Ashdod, to which the ark of the Lord was taken, was one of the five royal cities of Philistia. It stood on a low rounded hill, with the great fertile plain stretching out eastward from its base to the mountains of Judah; while on the west it looked over a broad belt of sandy downs to the bright waters of the Mediterranean. The temple of Dagon crowned the summit; and the worshippers of the 'Fish-god-emblem apparently of maritime wealth and prosperity -could see the wide and fair dominions of their deity. Ashdod ·was captured by the victorious Jews during the wars of the Maccabees, and the temple of Dagon laid in ruins. Though mentioned in New Testament history under its Greek name Azotus, it never recovered its prosperity; and now it is a mere village of mud hovels, without a trace of ancient greatness, save a few broken columns and hewn stones strewn among its terraced vineyards.

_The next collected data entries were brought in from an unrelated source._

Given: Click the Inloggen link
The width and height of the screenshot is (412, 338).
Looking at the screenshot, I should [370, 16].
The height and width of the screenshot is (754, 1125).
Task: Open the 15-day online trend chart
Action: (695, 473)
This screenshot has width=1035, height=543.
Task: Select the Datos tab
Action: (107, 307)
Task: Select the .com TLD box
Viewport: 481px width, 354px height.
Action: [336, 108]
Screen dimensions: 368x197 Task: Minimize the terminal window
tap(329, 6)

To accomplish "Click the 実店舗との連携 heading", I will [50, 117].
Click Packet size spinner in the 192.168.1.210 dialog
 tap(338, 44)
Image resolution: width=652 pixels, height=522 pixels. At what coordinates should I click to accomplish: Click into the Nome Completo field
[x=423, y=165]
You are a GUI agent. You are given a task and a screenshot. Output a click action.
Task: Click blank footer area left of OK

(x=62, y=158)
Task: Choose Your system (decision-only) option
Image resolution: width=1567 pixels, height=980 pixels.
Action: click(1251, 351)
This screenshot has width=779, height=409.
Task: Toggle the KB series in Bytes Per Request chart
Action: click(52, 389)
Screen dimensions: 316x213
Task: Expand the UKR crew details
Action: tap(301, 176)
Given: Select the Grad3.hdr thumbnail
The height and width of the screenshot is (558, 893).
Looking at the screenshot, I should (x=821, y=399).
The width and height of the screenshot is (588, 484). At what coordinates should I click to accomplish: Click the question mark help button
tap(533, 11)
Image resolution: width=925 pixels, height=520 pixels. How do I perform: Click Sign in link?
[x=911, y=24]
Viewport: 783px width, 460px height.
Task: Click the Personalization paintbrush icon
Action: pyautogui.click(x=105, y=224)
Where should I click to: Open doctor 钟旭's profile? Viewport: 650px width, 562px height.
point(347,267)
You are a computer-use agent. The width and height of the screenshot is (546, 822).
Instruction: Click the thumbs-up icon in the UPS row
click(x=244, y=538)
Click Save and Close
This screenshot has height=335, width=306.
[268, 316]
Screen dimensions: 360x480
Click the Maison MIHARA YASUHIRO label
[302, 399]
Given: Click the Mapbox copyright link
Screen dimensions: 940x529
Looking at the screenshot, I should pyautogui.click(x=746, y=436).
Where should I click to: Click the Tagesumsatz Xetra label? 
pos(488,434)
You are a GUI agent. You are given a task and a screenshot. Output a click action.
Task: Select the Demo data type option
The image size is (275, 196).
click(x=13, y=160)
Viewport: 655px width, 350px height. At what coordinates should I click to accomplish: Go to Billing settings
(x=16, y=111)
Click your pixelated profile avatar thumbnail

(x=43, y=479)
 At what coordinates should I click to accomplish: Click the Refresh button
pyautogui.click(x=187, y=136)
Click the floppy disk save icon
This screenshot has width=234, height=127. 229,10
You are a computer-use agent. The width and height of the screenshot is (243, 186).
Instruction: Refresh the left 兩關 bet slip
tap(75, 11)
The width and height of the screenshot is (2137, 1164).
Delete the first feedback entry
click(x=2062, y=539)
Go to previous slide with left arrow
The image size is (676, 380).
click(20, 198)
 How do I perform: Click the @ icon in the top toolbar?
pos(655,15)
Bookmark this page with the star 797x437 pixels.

It is worthy of note, with regard to the image of Dagon, that Layard, in his Nineveh and its Remains, describes a bas-relief from Khorsabad, in which a figure is represented in the sea, with the head of a man and the body of a fish. It is surrounded by a variety of marine animals. Layard supposes that the bas-relief represents the capture of the towns of Philistia, and especially Ashdod, by the Assyrian king Sargon; and if so, there can hardly be a doubt that the principal figure upon it is the fish-god Dagon.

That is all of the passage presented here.